Currently, the issue with the auto-unseal is that if something is wrong with the unseal authority, there is no fallback to something controlled by owners (e.g. Shamir keys holders). Obviously, there is a trade-off currently between using Shamir and auto-unseal. But if both methods were available at the same time, IMO the security wouldn't decrease. So we are comparing the proposed approach with the current auto-unseal.

The issue with transit engine auto-unseal is that engines won't auto-unseal each other, because one engine should be up and running to unseal the other, the first one couldn't have been unsealed with the second one. So the only solution to this chicken-egg problem I see in multiple unseal options available at the same time.

If an attacker has root access to the node, it can access RAM and retrieve the encryption key. So, we assume admins either don't have this possibility or are not considered a threat. As for tampering with the vault binary, what prevents copying the data and auto-unseal auth configs/secrets and using it with the new vault binary?

Auto-unseal is currently assumed to be an acceptable option. There is enough unencrypted data stored with the vault to authenticate with remote HSM. So it wouldn't be worse if a vault instance stores unencrypted data to authenticate with another running vault instance. If it is desirable for instance to not have its own unseal key in the memory, we may have different unseal keys for different nodes.

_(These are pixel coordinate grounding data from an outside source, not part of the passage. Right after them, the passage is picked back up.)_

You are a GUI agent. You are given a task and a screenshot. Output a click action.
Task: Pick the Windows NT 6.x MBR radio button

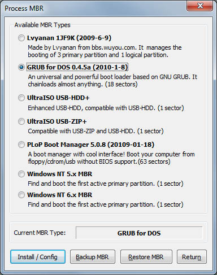(x=21, y=195)
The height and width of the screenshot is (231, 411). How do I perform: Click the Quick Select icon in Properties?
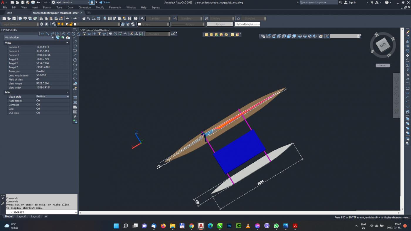point(68,38)
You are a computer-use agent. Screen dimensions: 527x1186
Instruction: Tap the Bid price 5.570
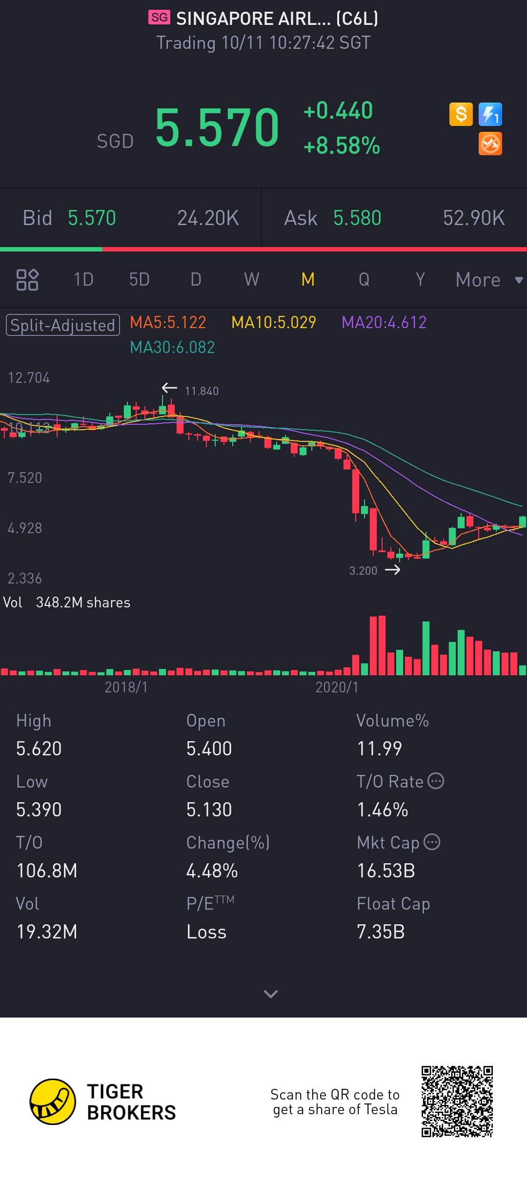click(92, 218)
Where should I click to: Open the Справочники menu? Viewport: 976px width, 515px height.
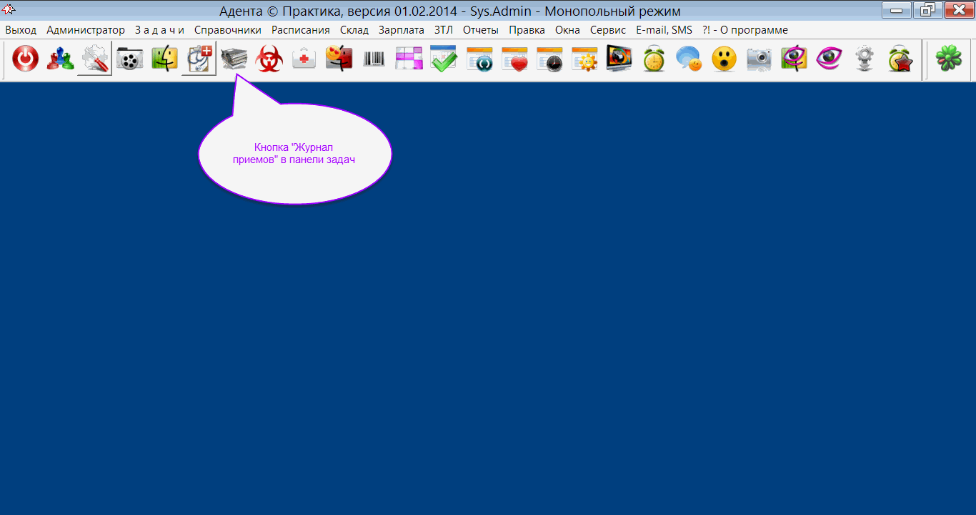[227, 30]
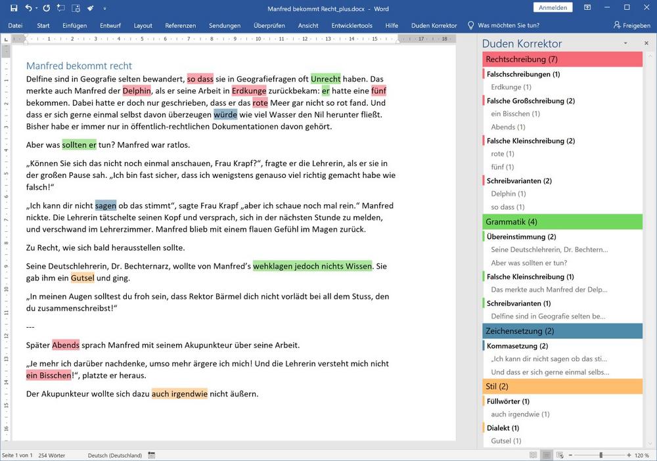Viewport: 657px width, 461px height.
Task: Select the 'Erdkunge (1)' error entry
Action: (x=511, y=87)
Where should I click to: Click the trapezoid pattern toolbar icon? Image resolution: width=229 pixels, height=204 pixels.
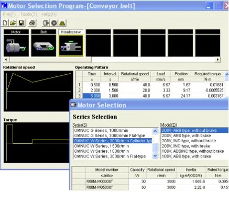(62, 23)
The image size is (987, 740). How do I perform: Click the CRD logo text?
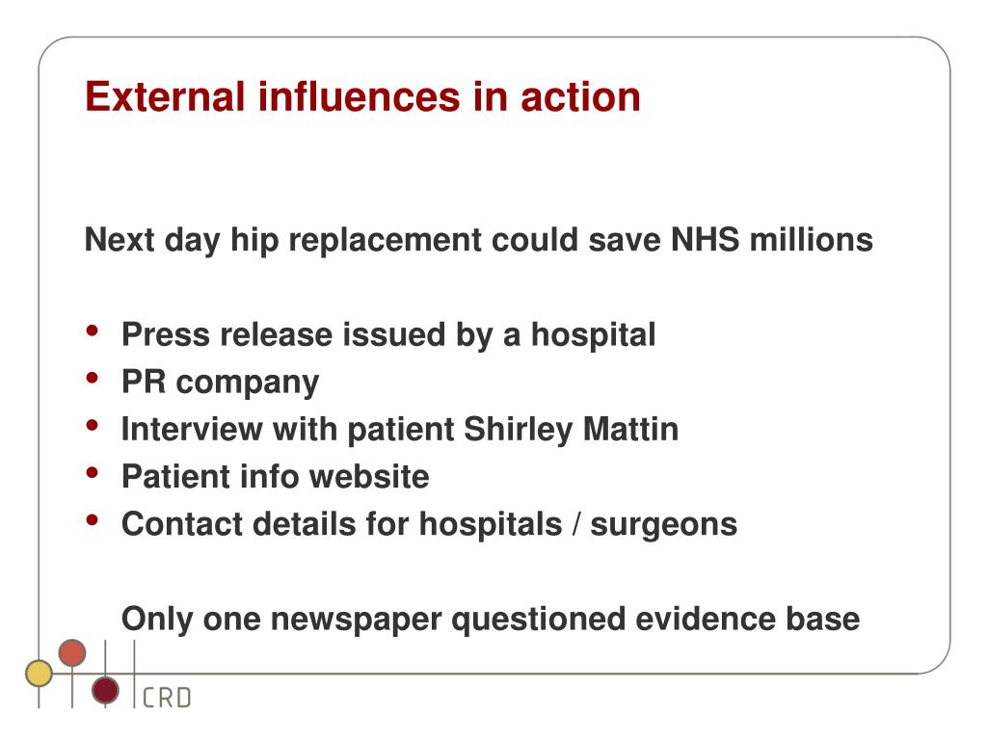click(167, 698)
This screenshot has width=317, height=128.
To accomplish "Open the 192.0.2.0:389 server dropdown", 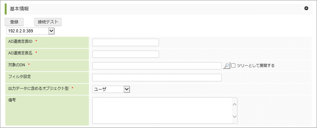I will (51, 31).
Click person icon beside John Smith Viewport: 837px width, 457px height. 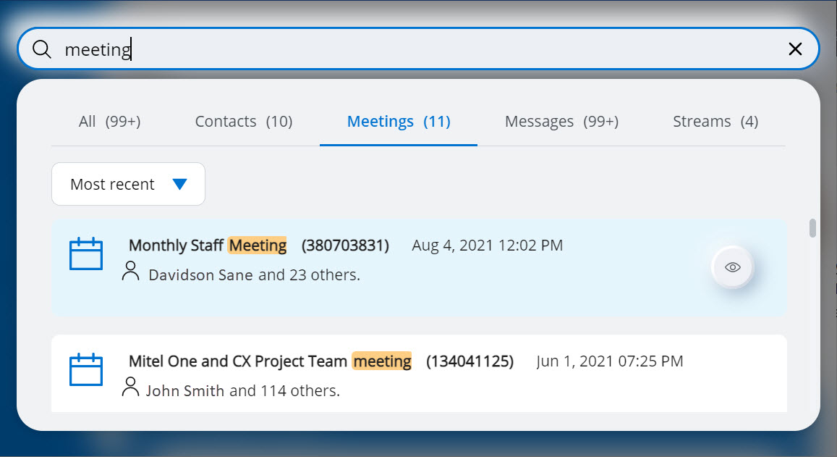(130, 387)
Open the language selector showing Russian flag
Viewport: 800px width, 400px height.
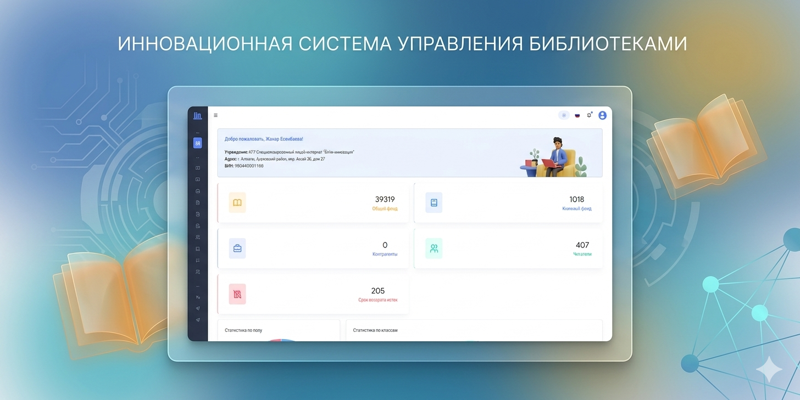click(x=576, y=115)
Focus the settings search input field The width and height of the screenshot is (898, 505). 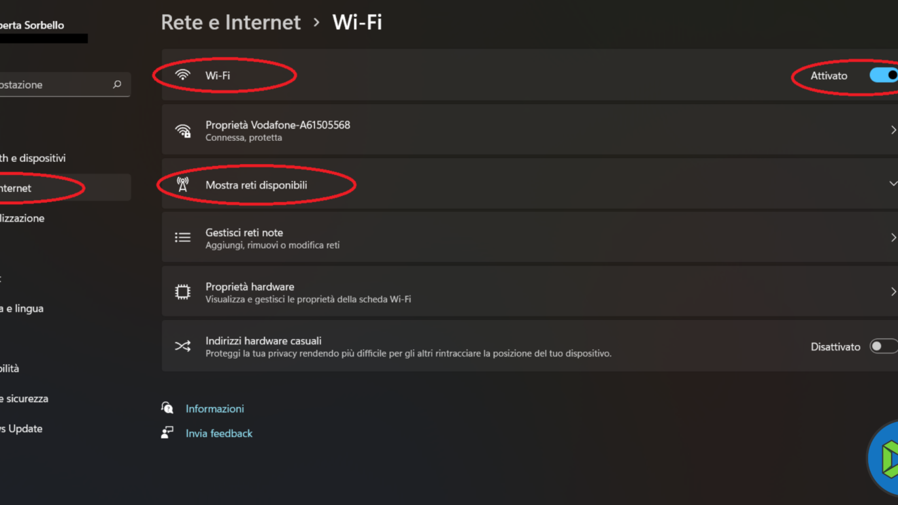coord(54,85)
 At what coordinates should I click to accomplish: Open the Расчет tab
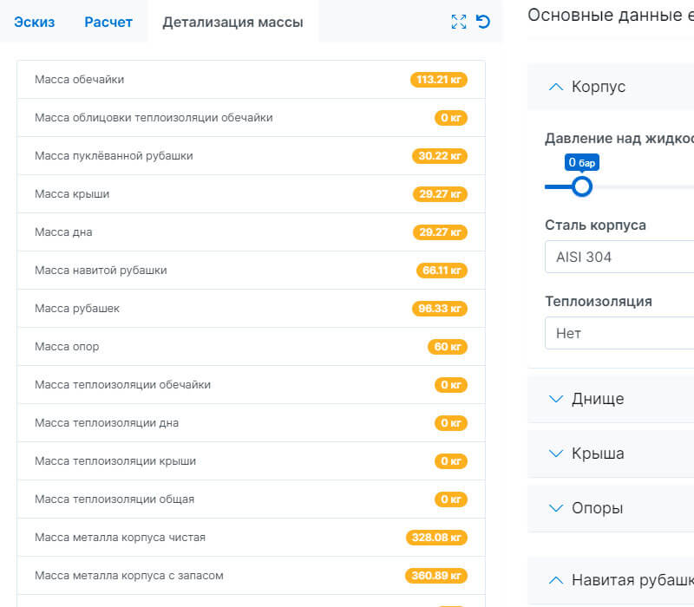click(108, 22)
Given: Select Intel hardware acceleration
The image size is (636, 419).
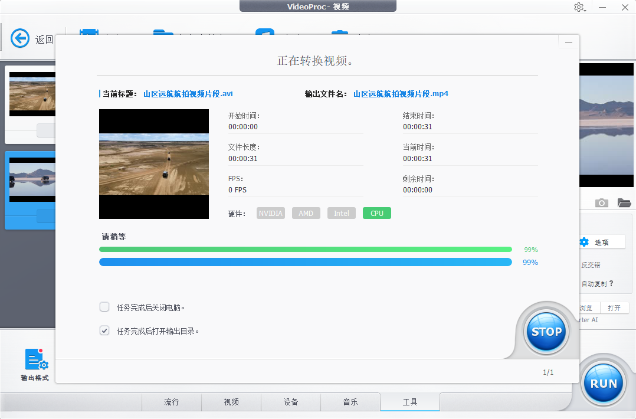Looking at the screenshot, I should 341,213.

Basically, the idea is rough but probably doable unless we found why not.

The question, though, is whether HashiCorp would want to entertain that level of additional complexity in critical security code, to support a lesser security level for customers who wanted a different security/convenience tradeoff.

I think it is first required to show there is really a lesser security level.

Meanwhile, there are some possible compromises you can make today to create different unseal behaviours using the currently available building blocks:

1. You can just write the unseal key to disk unencrypted on the Vault nodes, and have a local wrapper script to inject it at startup. Very insecure, of course, but since we're discussing security for convenience, it seems worth mentioning.

2. You can create a super-secure service of your own, and give it enough Vault key shares to unseal Vault, which it transmits to the Vault API on request, subject to the business logic of your choice. It's no small undertaking, obviously, but it does open up the option for you to implement whatever rules you want, around disclosing the unseal key.

The first one renders away the encryption at rest. So, definitely not an option. The second one is probably not an option the way you mentioned it, as it is a single point of failure and potentially exposes a controlling set of Shamir keys to the single operator, or it is a vault by itself.

One option I considered is a small very simple auto-unseal service that can hold a single Shamir key in memory. This would allow Shamir key holder to delegate their key to the trusted environment, controlled only by them. They start an instance, e.g. at their homes or on some different hosting providers, i.e. in the environment they have a high level of control and belief that multiple places won't be compromised at the same time. The service can do polling or some sort of an unseal request can be made from the vault cluster. A key holder can stop delegation by simply turning down the service. It is also ok for a single instance to be temporary down if there are enough other instances. But again, the preferable way would be auto-unseal with cloud provider with some sort of fallback possibility.